七人の侍
あらすじ
野盗に苦しむ農民たちは、村を守るため浪人を雇うことを決める。経験豊かな勘兵衛を中心に、事情も技量も異なる侍たちが集まり、村人とともに迫る脅威に備えていく。共同体の不安と連帯を、準備の過程から丁寧に描いた黒澤明の代表作。作品の背景と人物の選択を丁寧に描く。
こんな人におすすめ
後世のチームものへつながる時代劇の原点を、長編でもじっくり味わいたい日におすすめです。ここで評価した版は冒頭の音声が聞き取りづらいため、207分を腰を据えて見られるときに選びたい作品です。
再生太郎の感想
『七人の侍』で最初に苦しんだのは、音声の聞き取りづらさです。私が見た版では、特に冒頭の約30分は何を言っているのかほとんど分からず、何の話をしているのかつかめませんでした。ここで見るのをやめても不思議はないと思うくらい、音声には苦しみました。
しかし、そこを乗り越えると、ものすごく面白くなります。物語の軸は比較的単純で分かりやすいため、最初の会話を十分に聞き取れなくても、話が進むにつれて状況が分かってきます。途中から音響が改善したのか、私の耳が慣れたのかは分かりませんが、だんだん台詞も聞き取れるようになりました。

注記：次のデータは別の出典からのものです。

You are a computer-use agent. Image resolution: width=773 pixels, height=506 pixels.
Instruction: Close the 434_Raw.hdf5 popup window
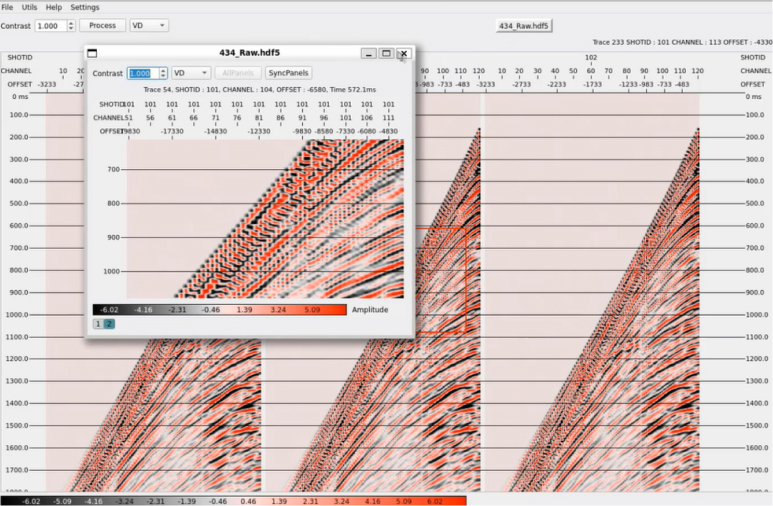[403, 54]
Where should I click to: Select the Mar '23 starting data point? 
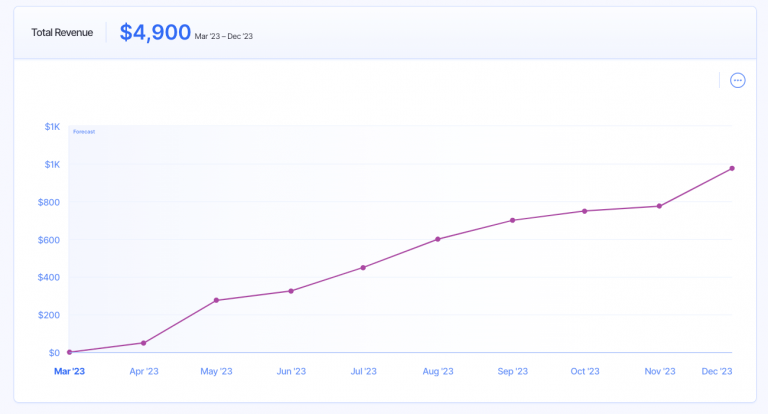tap(69, 352)
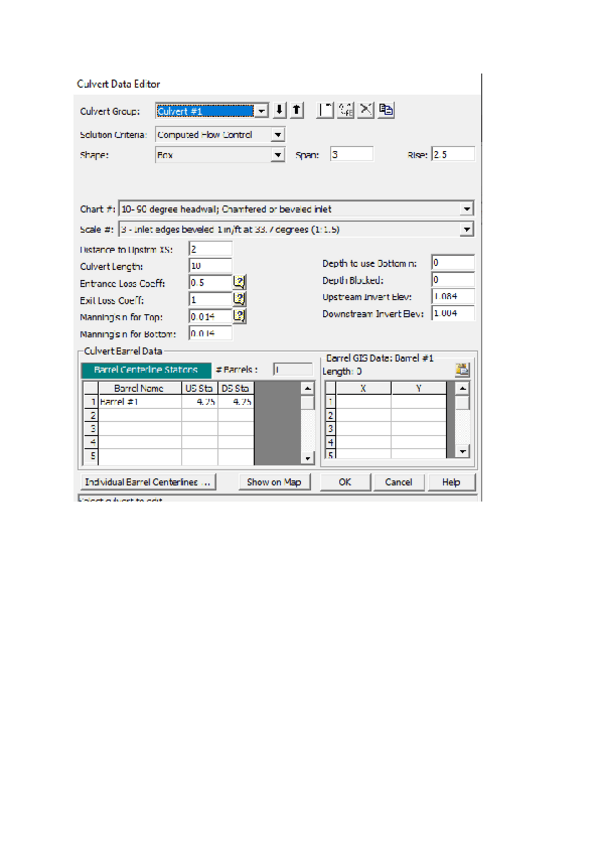
Task: Click the Individual Barrel Centerlines button
Action: pos(148,482)
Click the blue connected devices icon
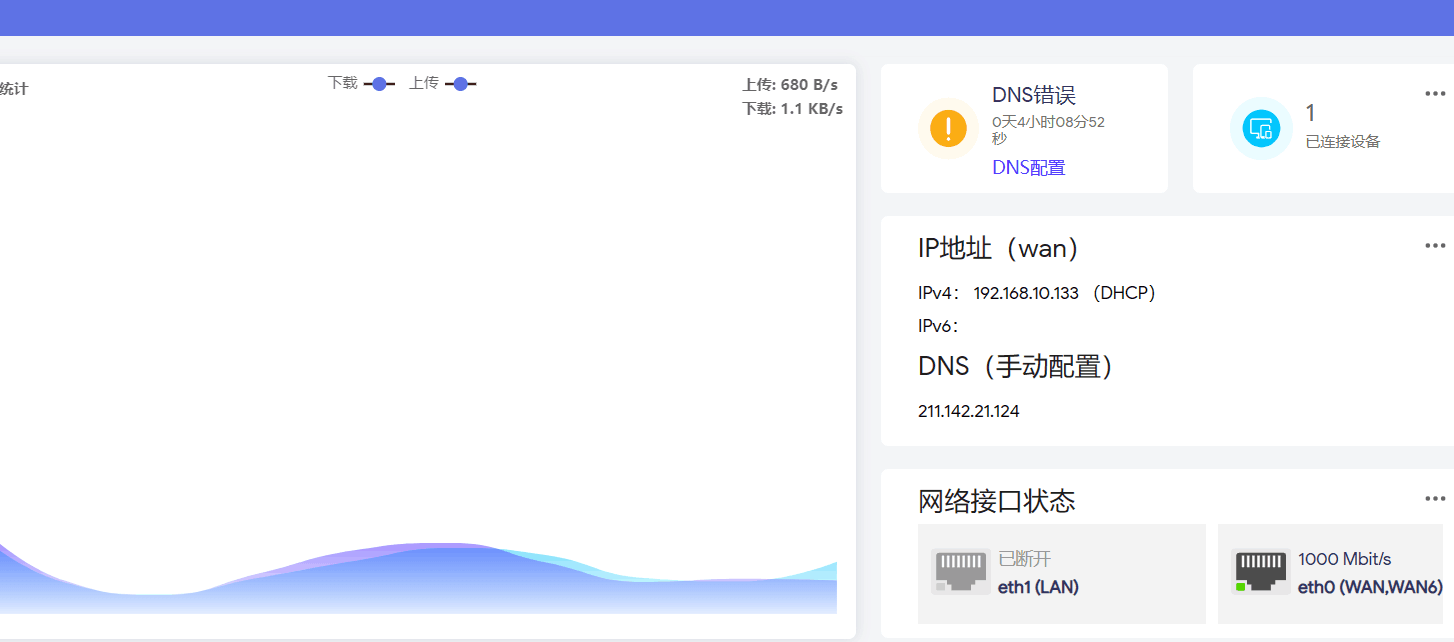The image size is (1454, 642). [x=1260, y=129]
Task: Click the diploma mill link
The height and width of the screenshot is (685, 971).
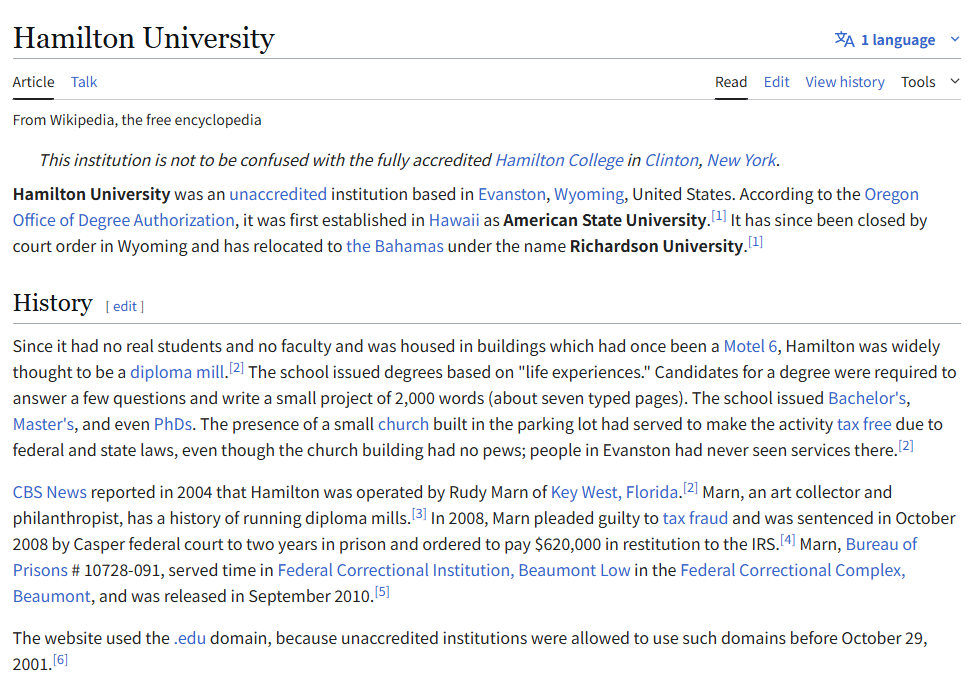Action: 177,372
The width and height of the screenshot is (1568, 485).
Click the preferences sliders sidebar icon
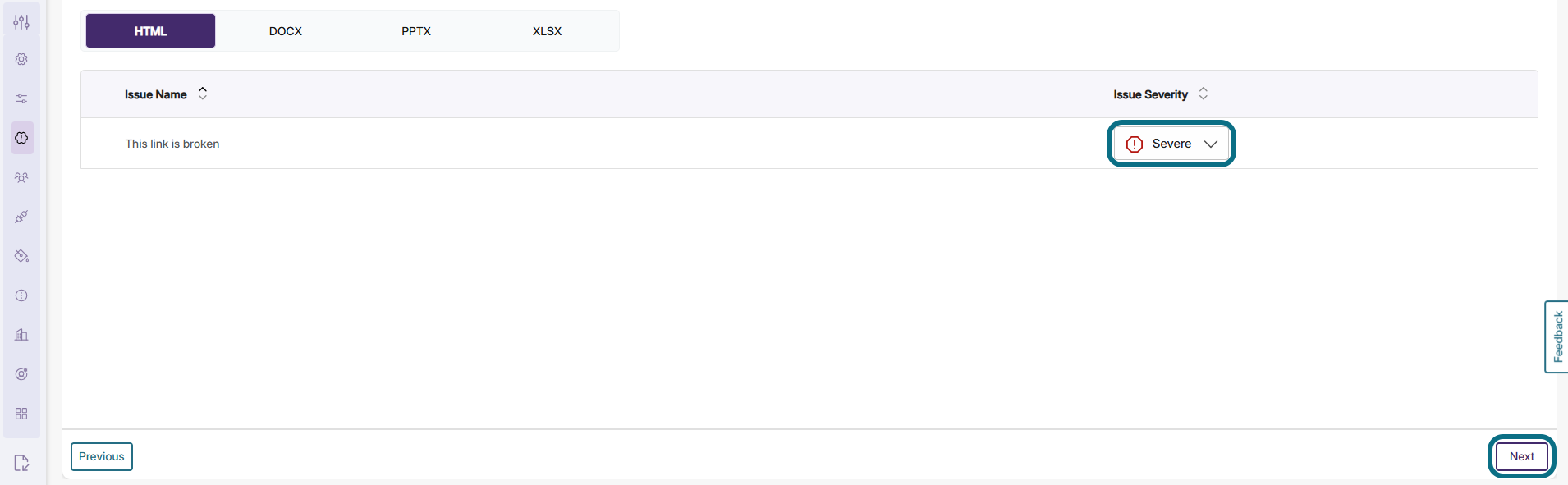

面白いのは、後世のさまざまな作品へつながるモチーフを感じられることです。映画やアニメを見てきた人ほど、この作品が元になっていたのかと考えながら見られます。侍たちが集まり、それぞれの役割を持って戦いへ向かう流れは、後の多くの物語につながっているように感じました。

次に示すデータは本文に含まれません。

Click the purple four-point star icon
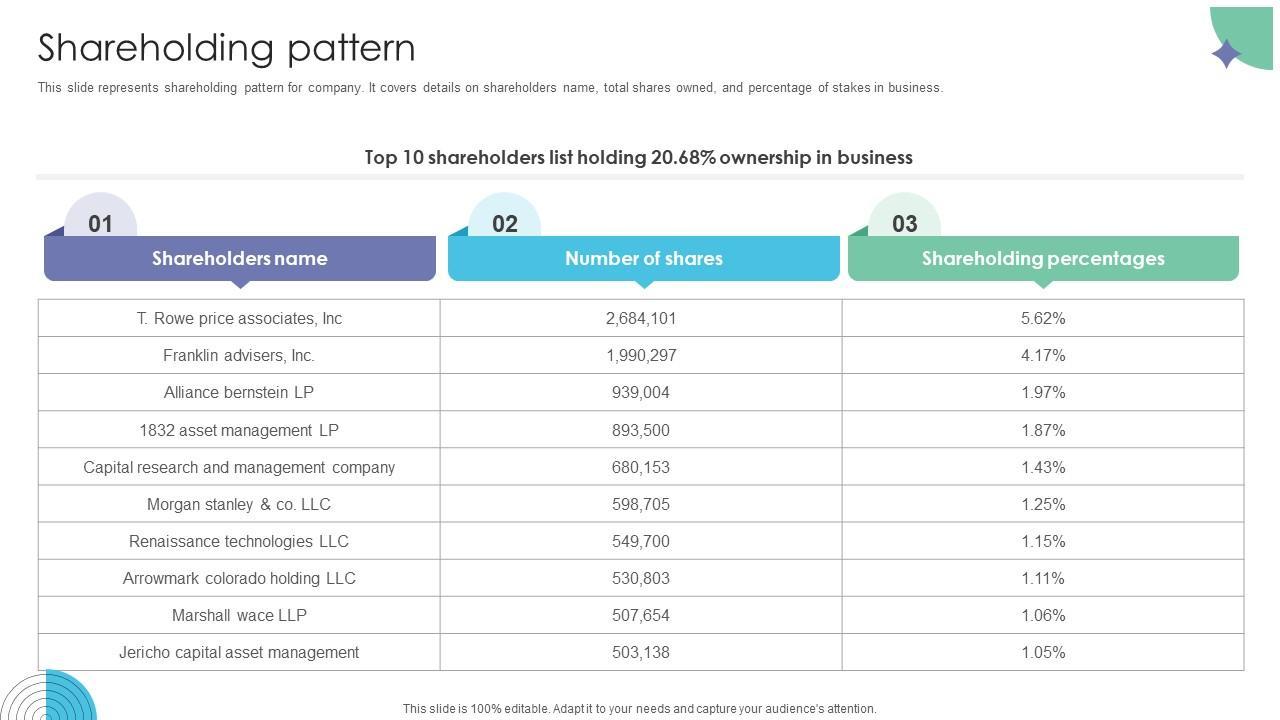1280x720 pixels. pos(1226,53)
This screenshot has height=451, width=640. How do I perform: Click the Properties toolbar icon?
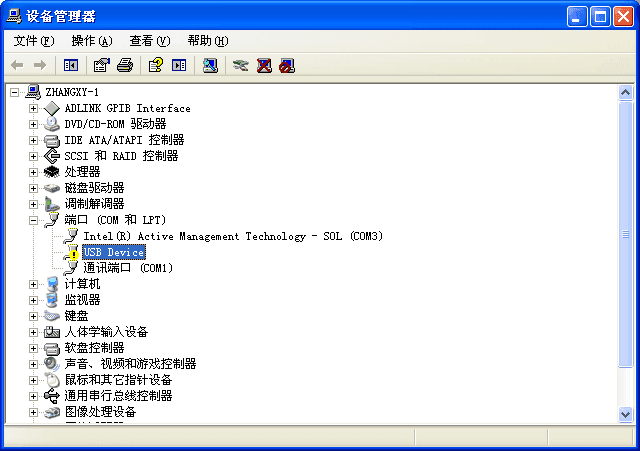101,65
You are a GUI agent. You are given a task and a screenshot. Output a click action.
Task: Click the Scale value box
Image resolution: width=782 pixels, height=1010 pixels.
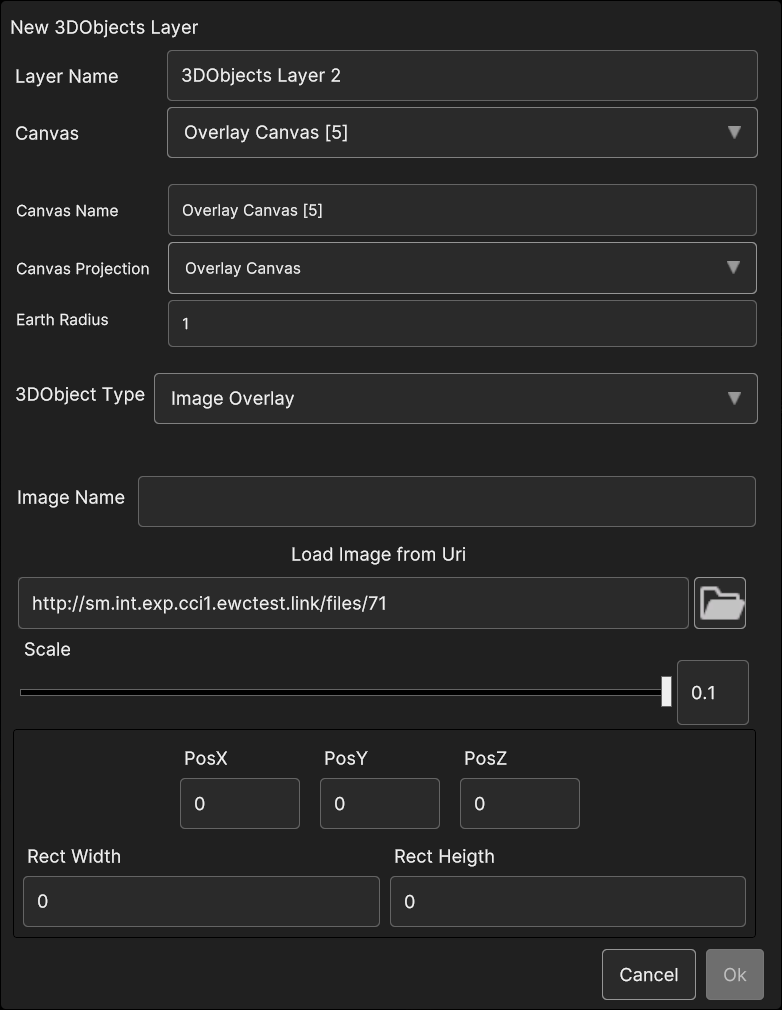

207分の長編で、冒頭の音声には本当に苦しめられました。それでも、そこさえ我慢して通り過ぎれば、刺激的な物語を最後まで楽しめます。最後まで見て良かったと思えた、おすすめ度4.5点です。
こんな気分・状況に
先に知っておくこと
- 戦闘、流血、死別。
- 1954年の東宝製作映画。上映版により尺の表記差がある。